> PAGE EXCERPT:
###

ML / Backend

  • Sqwish
  • Cambridge, Cambridgeshire
  • 13/06/2026
Full time Information Technology Telecommunications

Job Description

£40k-£90k depending on location and experience

About Sqwish Labs. At Sqwish Labs we build the infrastructure that lets AI products learn from real production outcomes, so signals like customer resolution, conversion, trust, time saved, safety and cost can shape what the system does next.

The work is hard in the best way. Part of it is research: learning from messy, delayed, real-world feedback instead of clean benchmarks. Part of it is engineering: building reliable infrastructure that can sit inside live AI systems and make good decisions request by request.

We're a small, ambitious team with deep Cambridge roots, building with flexibility as we grow. We care deeply about what we build and how we build it. We move quickly, ask sharp questions, learn out loud, and try to stay honest about what reality is teaching us. No one has all the answers here, and that's part of what makes it exciting.

###

> SUPPLIED INFORMATION:

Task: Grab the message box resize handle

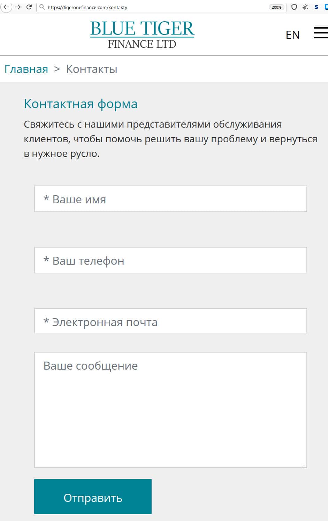Action: pos(304,465)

###

> TASKS TO CARRY OUT:
a: What salary range does the Sqwish Labs job posting state?
b: Extend the Sqwish Labs job posting beyond its final paragraph.
The listing is drawn from a separate source.

> TASK ANSWERS:
a: £40k-£90k, depending on location and experience.

b:
This role focuses on building the product infrastructure behind closed-loop AI: the APIs, services, data models, and operational systems that let Sqwish learn from real outcomes. You will work across low-latency serving paths, feedback and metrics pipelines, background workers, reliability, and observability. The work combines strong backend engineering with enough ML infrastructure context to build systems that research can trust and production can depend on.

The right person will be excited by complex, high-leverage engineering+ML problems where correctness, latency, reliability, and product constraints all matter at once. You enjoy building systems that are clean enough to reason about, but pragmatic enough to ship. You care about tests, observability, and operational safety, but you do not hide behind process.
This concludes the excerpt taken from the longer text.